I’m writing about this, and then I’m compartmentalizing it (so I don’t drive myself crazy).
This past weekend there was a huge convention centered around my podcast’s topic. The whole thing was like a gold mine, a sitting duck, whatever analogy you want to use. Any person I sat next to could have been working in the industry my podcast focuses on, could be interested in being interviewed. Moreover, the speakers themselves were quite literally experts in the field. I thought, perhaps because I’m a college student, my small project might have a smidge of credibility, perhaps just enough to get me a low-grade interview. I was so excited at this opportunity that I’d spent seven hours the night before hand-crafting fifty beautiful promotional bookmarks. My expectations were high, and I put a lot of pressure on myself to make the most of this event. That’s when things started to go south.

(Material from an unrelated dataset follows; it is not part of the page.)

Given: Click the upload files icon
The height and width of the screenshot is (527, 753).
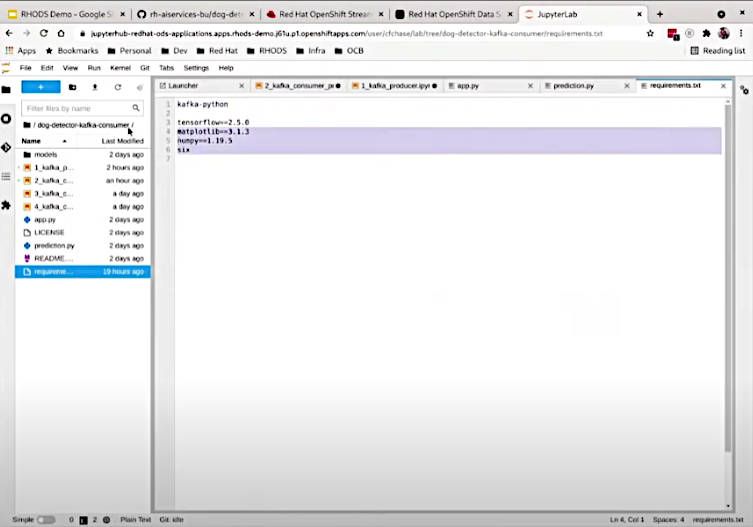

Panel after panel I found myself struggling to pay attention, internally trying to force myself to build up the courage to chat with the people sitting next to me, to go up to the speaker after the event and try to “network.” What’s funny is, despite hosting an interview podcast, I’m quite an introverted person, and going up to a stranger to ask them if they’d be interested in being a part of my project scared the crap out of me. My heart pounded.
I placed so much emphasis on successfully “networking” with people that each time I inevitably failed myself, I was both crushed and furious at myself for not doing better. This convention only happens once a year! I watched the whole opportunity slip through my fingers, little by little.
Perhaps the worst part of the day rolled around at 3pm. I’d been at the convention for ~five hours, and I’d battled myself, yo-yoing from hope and expectation to disappointment and anger for all five hours. During the Q&A portion of this brilliant speaker’s event, I found myself with this beautiful pearl of a question. I thought it was very relevant and showed how interested in the author’s research I was. I worked up the courage to stand at the mic in front of maybe two-hundred people, and surprisingly was able to form a coherent question. After the speaker answered it, I returned to my seat filled with rejuvenated hope, certain I’d made an impression. I felt there was a real possibility she might actually consider being a guest on the podcast. Yet, here the pressure began to mount. After the event, at the speaker’s book-signing, it was my turn for her to sign my copy. This was my chance to ask her! My heart hammered in my chest and my face grew very hot. Immediately upon opening my mouth I found myself avoiding the topic. As I internally yelled at myself for letting my precious few minutes in front of the signing table slip away, I forced myself to abruptly cut off my rambling, awkwardly introducing my podcast. Immediately after I began speaking about it, I was belittling my podcast, then I began getting mentally upset at myself for this belittling, overall becoming very flustered. I drove myself to near tears and basically spat out my shpiel and ran away. The speaker’s response was a kind one, but because I couldn’t maintain a stoic professionalism, I knew I’d ruined my good first impression. I knew I blew my one chance. I think out of pity she offered to hand out my promotional bookmarks (I hadn’t had the courage to do it myself). Afterwards, I beat myself up about how badly I’d messed up. I’d worked myself up for the entire day for this moment and somehow I messed up. Dejectedly sitting against a wall somewhere in the convention center, I realized. although I can try my best to “take advantage of every opportunity,” that doesn’t mean every opportunity will go well.
After all of this, the cherry on top? I received an Instagram DM from that horrible day, which I only saw yesterday, telling me that they weren’t allowed to pass out the bookmarks I’d made because they weren’t commercial. The woman who worked the festival told me she’d left them at station ten for safe pick-up. Unfortunately, I didn’t see the message in time, and the fifty bookmarks I’d spent seven hours crafting are most likely sitting in the bottom of the trash somewhere. It’s the bookmarks which feel like the last straw. The bookmark anecdote makes all the emotions of that day bubble up again.
At the end the end of the day, the only consolation is that I’m proud I went up to the speaker and spoke to her, despite all the anxiety I was feeling about it. I have to accept that although much of the day was wasted, the day as a whole wasn’t a complete waste, if only because I tried.